Within a seven to 10-month lifespan, a single plant can churn out 500,000 to 1 million pinhead-size seeds. Just a few escapes equates to several million seeds jumping into the soil bank.
Walking fields in Coahoma County, Miss., for more than 40 years, consultant Bob Stonestreet is highly familiar with the Palmer threat. “We stay on pigweed early with herbicides, but anytime you deal with Mother Nature, nothing is foolproof. A lot of it boils down to money and time,” he says.
When he finds Palmer escapes, Stonestreet ties colored tape on the ends of rows to mark the spot for removal by farm workers. He sees a variety of methods used to control Palmer. “Most farmers are forced to use some form of hand removal, but every operation is different,” he says. “Beyond choppers, I’ve seen designated labor riding the turn rows in a truck, actually intent on finding pigweed.”
Armed with traditional hoes, farmer Scott Flowers, Mattson, Miss., runs two eight-man weed chopper crews from 6 a.m. until noon. Paid by the hour, 16 employees working rows through mid-August exacts a big financial bite, but the alternative is risky.
Flowers held back on chopping crews in 2015 and paid for it with yield-affecting weed infestations in some fields. In 2016, he’s spent the most money of his career on weed choppers—a necessary evil. “You can’t get all the pigweed with chemicals. Chopping crews are a tool I wish I didn’t have to use, but let pigweed go one year and then you can’t catch up the next year,” he says.
Flowers watched the Palmer ascent from the front lines, chopping cockleburs and coffee beans as a teen, before the era of herbicide resistance. “Pigweeds weren’t a factor and we just sprayed the ones we found. Those days are long gone,” he says.
Palmer should be cut below the soil surface to prevent regrowth, says Jason Bond, Extension weed scientist, Mississippi State University. “Pulled pigweeds should be taken off-site and preferably burned, but if a producer at least gets pigweeds out of the field, that’s better than nothing,” Bond says.

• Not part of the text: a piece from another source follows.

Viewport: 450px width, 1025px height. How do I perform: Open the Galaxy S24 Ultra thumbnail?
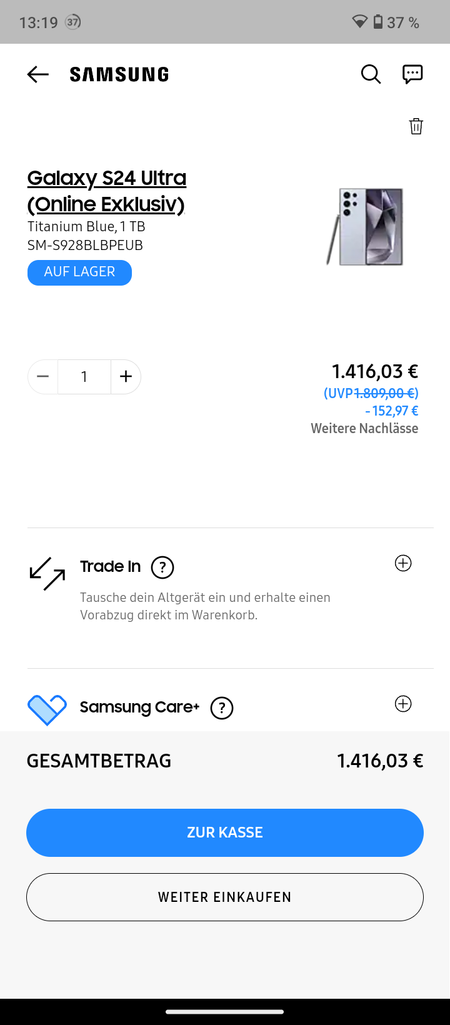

In 2009, Kevin Bradley, University of Missouri Extension weed scientist, started documenting the spread of Palmer from the Bootheel to 32 counties across the state. He sometimes sees seeded Palmer piled on turn rows, an ineffective means of removal. “Sure, it temporarily keeps pigweed out of the rows, but seed remains and will wind up right back in the same fields,” he notes.
The logistics of controlling Palmer post-emergence are extremely difficult and ignoring an outbreak can be disastrous. “Without question, the pigweed footprint is expanding across the state,” Bradley adds. “This is not one we want to deal with, but we can’t go back and close the barn door.”